Saved data entries:
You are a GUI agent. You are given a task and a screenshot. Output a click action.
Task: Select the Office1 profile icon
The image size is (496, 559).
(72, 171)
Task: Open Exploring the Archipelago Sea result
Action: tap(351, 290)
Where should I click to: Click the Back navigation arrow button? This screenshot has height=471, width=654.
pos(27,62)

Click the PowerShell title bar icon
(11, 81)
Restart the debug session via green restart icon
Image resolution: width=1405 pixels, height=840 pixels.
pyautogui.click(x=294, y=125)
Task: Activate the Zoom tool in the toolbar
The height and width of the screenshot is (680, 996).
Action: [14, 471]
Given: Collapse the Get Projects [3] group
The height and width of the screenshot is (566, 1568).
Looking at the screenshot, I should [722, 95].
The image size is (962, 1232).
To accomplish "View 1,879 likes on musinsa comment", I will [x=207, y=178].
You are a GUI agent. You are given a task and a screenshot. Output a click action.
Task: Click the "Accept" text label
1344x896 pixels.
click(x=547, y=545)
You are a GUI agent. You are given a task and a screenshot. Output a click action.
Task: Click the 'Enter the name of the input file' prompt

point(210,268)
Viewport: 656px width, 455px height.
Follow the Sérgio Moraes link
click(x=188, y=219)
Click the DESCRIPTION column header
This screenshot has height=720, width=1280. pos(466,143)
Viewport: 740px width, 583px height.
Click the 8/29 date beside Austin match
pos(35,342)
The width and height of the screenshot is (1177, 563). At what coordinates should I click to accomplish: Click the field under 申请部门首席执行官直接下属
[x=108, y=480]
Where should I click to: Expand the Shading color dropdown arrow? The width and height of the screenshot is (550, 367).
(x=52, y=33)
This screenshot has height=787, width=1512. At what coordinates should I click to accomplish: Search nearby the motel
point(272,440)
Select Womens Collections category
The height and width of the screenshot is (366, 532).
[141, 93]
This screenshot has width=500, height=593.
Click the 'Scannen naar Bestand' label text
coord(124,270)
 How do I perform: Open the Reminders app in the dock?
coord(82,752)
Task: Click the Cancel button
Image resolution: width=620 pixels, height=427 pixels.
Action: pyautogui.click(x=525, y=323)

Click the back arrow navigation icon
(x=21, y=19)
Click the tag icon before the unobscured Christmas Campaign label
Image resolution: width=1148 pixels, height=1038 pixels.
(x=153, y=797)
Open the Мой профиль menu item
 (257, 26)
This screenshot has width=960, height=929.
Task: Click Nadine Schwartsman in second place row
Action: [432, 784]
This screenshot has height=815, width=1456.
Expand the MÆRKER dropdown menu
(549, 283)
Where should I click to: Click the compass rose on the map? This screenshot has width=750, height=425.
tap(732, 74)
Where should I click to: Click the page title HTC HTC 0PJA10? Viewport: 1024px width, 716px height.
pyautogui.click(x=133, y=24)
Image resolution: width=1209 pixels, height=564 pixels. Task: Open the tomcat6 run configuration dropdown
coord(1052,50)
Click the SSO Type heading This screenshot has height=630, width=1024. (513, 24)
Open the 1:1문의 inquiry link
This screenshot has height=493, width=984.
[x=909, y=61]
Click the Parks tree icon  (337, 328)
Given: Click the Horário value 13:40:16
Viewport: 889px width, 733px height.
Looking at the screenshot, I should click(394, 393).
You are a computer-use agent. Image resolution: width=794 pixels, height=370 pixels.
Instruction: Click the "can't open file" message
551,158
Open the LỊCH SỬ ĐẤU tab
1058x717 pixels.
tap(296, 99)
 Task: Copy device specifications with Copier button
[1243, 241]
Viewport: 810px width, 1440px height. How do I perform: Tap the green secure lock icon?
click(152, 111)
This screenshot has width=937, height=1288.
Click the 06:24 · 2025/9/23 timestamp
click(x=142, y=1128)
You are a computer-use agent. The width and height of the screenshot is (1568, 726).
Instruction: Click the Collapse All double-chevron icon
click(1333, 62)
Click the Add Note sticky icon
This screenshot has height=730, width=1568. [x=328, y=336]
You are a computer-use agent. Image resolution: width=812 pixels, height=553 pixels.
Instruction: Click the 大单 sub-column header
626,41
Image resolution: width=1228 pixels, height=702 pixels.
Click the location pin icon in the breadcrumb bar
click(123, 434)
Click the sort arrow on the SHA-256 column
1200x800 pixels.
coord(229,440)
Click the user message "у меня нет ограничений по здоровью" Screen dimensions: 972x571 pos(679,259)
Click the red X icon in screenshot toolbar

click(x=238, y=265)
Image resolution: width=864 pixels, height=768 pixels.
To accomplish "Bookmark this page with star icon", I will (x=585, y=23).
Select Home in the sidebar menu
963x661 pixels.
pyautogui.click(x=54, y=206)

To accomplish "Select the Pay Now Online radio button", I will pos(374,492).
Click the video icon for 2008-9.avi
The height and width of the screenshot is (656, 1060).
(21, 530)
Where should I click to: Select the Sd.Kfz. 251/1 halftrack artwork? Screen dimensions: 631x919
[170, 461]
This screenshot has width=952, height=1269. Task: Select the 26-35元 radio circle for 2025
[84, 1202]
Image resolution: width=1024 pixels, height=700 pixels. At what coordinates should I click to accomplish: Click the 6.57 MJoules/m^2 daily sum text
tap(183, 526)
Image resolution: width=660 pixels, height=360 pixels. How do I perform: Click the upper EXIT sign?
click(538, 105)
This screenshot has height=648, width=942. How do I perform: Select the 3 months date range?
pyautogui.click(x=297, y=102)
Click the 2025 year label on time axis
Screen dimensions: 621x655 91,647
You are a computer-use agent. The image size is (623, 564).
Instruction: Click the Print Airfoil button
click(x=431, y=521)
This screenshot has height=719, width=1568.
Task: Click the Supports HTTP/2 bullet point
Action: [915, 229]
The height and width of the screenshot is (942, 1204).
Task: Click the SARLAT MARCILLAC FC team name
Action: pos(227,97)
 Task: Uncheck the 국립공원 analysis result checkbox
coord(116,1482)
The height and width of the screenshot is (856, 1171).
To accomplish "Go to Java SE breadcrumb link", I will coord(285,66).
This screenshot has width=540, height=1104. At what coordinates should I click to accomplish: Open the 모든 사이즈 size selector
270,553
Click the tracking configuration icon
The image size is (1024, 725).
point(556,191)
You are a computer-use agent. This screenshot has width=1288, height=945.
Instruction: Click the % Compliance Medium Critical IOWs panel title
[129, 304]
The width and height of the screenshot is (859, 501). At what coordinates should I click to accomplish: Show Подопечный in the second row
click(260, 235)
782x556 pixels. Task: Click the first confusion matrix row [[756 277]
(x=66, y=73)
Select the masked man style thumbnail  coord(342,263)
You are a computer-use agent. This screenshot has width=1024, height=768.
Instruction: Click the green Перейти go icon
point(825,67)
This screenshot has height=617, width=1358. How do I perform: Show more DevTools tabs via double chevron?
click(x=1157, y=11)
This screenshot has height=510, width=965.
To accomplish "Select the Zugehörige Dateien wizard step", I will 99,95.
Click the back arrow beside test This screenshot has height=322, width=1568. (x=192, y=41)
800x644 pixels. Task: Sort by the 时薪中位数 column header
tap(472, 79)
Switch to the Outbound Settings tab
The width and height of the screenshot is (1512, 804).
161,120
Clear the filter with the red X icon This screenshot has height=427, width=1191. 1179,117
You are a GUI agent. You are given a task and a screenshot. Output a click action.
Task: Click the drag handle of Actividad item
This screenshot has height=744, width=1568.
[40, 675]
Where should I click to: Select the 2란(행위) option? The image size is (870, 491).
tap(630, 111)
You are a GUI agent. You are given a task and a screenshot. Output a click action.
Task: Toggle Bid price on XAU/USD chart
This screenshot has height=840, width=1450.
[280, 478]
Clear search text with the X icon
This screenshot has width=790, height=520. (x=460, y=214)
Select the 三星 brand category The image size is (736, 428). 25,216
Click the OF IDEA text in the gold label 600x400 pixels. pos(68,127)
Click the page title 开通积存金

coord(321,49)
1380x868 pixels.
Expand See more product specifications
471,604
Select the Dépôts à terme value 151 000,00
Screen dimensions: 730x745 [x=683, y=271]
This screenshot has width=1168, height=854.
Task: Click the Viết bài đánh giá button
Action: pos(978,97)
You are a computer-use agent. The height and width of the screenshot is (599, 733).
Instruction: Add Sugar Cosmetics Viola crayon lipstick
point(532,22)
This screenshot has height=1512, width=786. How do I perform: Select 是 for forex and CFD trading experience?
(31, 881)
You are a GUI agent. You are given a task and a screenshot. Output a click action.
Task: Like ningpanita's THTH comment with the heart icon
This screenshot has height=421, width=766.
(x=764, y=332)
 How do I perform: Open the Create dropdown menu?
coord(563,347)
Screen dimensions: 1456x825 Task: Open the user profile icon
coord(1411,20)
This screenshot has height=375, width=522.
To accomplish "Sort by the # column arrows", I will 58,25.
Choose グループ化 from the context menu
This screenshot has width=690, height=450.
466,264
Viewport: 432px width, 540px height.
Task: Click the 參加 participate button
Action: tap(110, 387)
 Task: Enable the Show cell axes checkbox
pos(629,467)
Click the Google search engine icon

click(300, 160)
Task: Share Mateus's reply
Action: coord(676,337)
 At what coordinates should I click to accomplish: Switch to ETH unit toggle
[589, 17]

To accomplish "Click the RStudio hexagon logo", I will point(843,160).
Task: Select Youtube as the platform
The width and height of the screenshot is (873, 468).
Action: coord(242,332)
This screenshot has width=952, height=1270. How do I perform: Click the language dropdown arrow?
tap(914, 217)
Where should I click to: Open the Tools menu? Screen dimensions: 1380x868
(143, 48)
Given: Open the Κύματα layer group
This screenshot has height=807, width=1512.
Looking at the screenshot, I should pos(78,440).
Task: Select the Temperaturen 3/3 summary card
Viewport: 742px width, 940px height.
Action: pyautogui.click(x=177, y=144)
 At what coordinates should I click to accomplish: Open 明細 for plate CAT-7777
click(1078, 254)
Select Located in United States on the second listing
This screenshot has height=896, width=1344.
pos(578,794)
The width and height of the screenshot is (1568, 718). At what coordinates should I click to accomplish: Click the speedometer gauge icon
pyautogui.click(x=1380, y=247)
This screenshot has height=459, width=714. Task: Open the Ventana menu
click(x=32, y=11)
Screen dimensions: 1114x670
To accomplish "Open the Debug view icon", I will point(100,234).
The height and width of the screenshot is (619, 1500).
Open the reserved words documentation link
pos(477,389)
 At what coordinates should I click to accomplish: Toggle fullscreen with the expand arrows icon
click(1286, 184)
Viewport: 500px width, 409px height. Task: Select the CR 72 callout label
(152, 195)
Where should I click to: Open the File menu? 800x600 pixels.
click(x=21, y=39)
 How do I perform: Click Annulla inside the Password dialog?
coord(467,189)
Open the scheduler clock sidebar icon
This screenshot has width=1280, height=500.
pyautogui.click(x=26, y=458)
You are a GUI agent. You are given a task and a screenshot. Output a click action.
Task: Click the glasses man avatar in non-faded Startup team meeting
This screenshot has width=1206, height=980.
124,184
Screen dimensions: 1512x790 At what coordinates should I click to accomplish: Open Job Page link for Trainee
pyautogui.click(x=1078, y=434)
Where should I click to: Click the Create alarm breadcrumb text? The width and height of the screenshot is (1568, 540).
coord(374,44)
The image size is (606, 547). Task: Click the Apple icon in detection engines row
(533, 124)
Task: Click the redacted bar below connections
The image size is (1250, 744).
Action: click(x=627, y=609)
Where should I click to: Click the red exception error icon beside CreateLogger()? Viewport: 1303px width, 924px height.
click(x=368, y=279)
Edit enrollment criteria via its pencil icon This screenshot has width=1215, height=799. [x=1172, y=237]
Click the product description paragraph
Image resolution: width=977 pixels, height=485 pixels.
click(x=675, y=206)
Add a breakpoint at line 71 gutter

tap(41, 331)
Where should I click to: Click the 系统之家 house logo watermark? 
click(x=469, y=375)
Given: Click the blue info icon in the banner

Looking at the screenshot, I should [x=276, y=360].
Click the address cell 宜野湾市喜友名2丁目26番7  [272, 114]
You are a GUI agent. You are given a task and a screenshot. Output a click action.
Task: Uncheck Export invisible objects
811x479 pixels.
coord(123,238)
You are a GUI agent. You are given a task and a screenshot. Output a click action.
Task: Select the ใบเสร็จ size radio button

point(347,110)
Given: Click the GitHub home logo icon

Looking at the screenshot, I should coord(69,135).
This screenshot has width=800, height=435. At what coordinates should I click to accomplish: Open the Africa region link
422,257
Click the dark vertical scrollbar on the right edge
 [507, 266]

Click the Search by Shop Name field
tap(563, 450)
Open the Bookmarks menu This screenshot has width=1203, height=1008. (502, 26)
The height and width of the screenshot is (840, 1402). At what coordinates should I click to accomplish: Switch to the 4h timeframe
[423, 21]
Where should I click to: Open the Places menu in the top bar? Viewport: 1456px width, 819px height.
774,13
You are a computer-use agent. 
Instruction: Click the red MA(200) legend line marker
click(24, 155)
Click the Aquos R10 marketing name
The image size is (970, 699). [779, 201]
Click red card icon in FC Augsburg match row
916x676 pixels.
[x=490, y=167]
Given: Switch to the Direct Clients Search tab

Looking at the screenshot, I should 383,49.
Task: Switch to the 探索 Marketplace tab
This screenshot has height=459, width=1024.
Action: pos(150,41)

Description of the task: All lines from the one with "811x479 pixels." onward to the end of the records above should be repeated exactly, and only those lines.

Task output:
811x479 pixels.
coord(123,238)
You are a GUI agent. You are given a task and a screenshot. Output a click action.
Task: Select the ใบเสร็จ size radio button

point(347,110)
Given: Click the GitHub home logo icon

Looking at the screenshot, I should coord(69,135).
This screenshot has width=800, height=435. At what coordinates should I click to accomplish: Open the Africa region link
422,257
Click the dark vertical scrollbar on the right edge
 [507, 266]

Click the Search by Shop Name field
tap(563, 450)
Open the Bookmarks menu This screenshot has width=1203, height=1008. (502, 26)
The height and width of the screenshot is (840, 1402). At what coordinates should I click to accomplish: Switch to the 4h timeframe
[423, 21]
Where should I click to: Open the Places menu in the top bar? Viewport: 1456px width, 819px height.
774,13
You are a computer-use agent. 
Instruction: Click the red MA(200) legend line marker
click(24, 155)
Click the Aquos R10 marketing name
The image size is (970, 699). [779, 201]
Click red card icon in FC Augsburg match row
916x676 pixels.
[x=490, y=167]
Given: Switch to the Direct Clients Search tab

Looking at the screenshot, I should 383,49.
Task: Switch to the 探索 Marketplace tab
This screenshot has height=459, width=1024.
Action: pos(150,41)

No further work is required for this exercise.